CREATE TABLE `candidate_profiles` (
`id` int(11) NOT NULL AUTO_INCREMENT,
`user_id` int(11) NOT NULL,
`male` decimal(3,2) NOT NULL,
`female` decimal(3,2) NOT NULL,
`interestA` decimal(3,2) NOT NULL,
`interestB` decimal(3,2) NOT NULL,
`interestC` decimal(3,2) NOT NULL,
`interestD` decimal(3,2) NOT NULL,
`interestE` decimal(3,2) NOT NULL,
`is_active` tinyint(1) DEFAULT '1',
`timestamp` datetime DEFAULT CURRENT_TIMESTAMP ON UPDATE CURRENT_TIMESTAMP,
PRIMARY KEY (`id`),
) ENGINE=InnoDB DEFAULT CHARSET=utf8;
Below is the query that I used
SELECT
c.id,
p.id AS profile_id,
c.message,
(gender + interestB) AS point,
c.timestamp,
CASE
WHEN male = 1 THEN 'male'
WHEN female = 1 THEN 'female'
ELSE 'disabled'
END AS 'gender',
CASE
WHEN interestA = 1 THEN 'interestA'
WHEN interestB = 1 THEN 'interestB'
WHEN interestC= 1 THEN 'interestC'
WHEN interestD = 1 THEN 'interestD'
WHEN interestE = 1 THEN 'interestE'
ELSE 'disabled'
END AS 'interest'
FROM
candidate c
INNER JOIN
profiles p ON p.candidate_id = c.id
LEFT JOIN
ignored ci ON ci.candidate_id = 1
AND ci.target_id = c.id
WHERE
c.state = 0
AND ci.id IS NULL
AND c.id NOT IN (151011 , 151009,
151008,
151007,
151006,
151005,
151004,
151003)
GROUP BY c.ID
ORDER BY c.timestamp DESC , point DESC
LIMIT 8
and this is the EXPLAIN result
+----+-------------+-------+------------+--------+----------------------------------------------------------------------------------------------------------------------------------+-------------------------------------------+---------+-----------------+-------+----------+--------------------------------------------------------+
| id | select_type | table | partitions | type | possible_keys | key | key_len | ref | rows | filtered | Extra |
+----+-------------+-------+------------+--------+----------------------------------------------------------------------------------------------------------------------------------+-------------------------------------------+---------+-----------------+-------+----------+--------------------------------------------------------+
| 1 | SIMPLE | c | NULL | ref | PRIMARY,idx_distributor_candidate_timestamp,idx_distributor_candidate_state_timestamp,v110_id_timestamp_state,id_timestamp_state | idx_distributor_candidate_state_timestamp | 4 | const | 75551 | 50.01 | Using index condition; Using temporary; Using filesort |
| 1 | SIMPLE | ci | NULL | eq_ref | uk_candidate_id_target_id | uk_candidate_id_target_id | 8 | const,wowo.c.id | 1 | 33.33 | Using where; Not exists; Using index |
| 1 | SIMPLE | p | NULL | ref | idx_candidate_profile_2_candidate_id | idx_candidate_profile_2_candidate_id | 4 | wowo.c.id | 1 | 100.00 | NULL |
+----+-------------+-------+------------+--------+----------------------------------------------------------------------------------------------------------------------------------+-------------------------------------------+---------+-----------------+-------+----------+--------------------------------------------------------+
I realize, because of the sum operation, I can’t create a proper index. And the query used 3-4 seconds.
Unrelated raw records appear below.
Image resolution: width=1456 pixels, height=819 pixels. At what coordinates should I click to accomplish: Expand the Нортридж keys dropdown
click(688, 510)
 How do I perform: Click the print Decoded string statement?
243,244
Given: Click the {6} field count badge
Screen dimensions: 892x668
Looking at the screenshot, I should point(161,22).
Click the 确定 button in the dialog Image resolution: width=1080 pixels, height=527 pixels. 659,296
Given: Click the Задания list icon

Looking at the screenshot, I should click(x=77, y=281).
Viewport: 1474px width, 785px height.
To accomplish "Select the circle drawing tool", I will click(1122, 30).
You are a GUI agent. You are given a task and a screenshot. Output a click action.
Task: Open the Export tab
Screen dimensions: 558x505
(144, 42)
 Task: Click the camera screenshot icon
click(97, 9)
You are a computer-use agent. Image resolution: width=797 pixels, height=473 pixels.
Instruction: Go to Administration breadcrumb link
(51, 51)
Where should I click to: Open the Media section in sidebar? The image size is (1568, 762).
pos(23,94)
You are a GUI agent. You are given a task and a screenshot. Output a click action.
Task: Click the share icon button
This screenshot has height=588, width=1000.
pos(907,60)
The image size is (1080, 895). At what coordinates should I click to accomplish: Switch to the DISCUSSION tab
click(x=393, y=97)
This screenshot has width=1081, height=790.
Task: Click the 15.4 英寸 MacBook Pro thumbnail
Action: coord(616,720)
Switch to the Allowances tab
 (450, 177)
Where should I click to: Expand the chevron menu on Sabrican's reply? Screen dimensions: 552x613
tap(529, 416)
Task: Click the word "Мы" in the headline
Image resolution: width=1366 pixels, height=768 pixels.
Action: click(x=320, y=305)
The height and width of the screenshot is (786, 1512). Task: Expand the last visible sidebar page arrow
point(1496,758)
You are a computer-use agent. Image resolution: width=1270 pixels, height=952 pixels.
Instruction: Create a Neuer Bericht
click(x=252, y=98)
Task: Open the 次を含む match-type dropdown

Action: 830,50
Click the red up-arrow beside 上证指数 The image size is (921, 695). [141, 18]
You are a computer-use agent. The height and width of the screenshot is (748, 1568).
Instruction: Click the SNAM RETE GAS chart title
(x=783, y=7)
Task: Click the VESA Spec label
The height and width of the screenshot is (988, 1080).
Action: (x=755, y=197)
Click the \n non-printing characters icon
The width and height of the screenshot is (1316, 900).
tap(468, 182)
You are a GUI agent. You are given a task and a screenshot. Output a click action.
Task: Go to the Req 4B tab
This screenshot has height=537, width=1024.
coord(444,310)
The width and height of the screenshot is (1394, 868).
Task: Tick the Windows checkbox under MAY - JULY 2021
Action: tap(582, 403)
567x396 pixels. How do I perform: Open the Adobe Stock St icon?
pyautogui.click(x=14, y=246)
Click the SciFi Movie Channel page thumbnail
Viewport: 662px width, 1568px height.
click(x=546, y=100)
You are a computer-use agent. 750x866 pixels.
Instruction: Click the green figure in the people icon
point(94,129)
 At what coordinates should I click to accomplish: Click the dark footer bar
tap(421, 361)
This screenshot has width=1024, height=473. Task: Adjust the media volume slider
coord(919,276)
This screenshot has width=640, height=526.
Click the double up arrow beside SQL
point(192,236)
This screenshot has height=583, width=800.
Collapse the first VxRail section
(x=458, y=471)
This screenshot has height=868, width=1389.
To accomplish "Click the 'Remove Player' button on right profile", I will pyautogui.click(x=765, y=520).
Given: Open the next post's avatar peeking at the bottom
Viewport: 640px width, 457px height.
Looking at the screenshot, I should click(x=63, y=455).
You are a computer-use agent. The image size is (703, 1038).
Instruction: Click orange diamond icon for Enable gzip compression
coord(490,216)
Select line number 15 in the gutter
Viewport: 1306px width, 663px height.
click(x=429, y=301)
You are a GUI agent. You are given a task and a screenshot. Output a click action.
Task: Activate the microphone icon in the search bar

I want to seek another way that could speed up the query.
Would “Pre-Calculated” values be the way? meaning with 2 genders and 5 interests, it would have 17 columns of variations.
Or is there another approach that could be used. thanks!
Updated, Oct 31: Add the desired outcome. Current query and EXPLAIN result
Answer :
If all you have is 0 or 1, then TINYINT UNSIGNED
should suffice (and be half the size).
Are you selecting all the ‘matching’ users? Or just ‘counting’ how many there are?
If selecting all that match, I would consider using a TINYINT UNSIGNED
because it has 8 bits and they could represent gender, the interests, and is_active. Then apply a mask to select the bits that need to be looked at, and an ‘=’ to test them all at one time.
I see no need for the interests to be in separate column. Instead, have a single column with
interests ENUM ('a', 'b', ...)
INDEX(interests, gender)
INDEX(gender, interests)
WHERE gender = 1 AND interests = 'a'
WHERE interests = 'd'
(etc -- covering the 4 cases you mentioned)
Please provide complete queries, and/or sample output.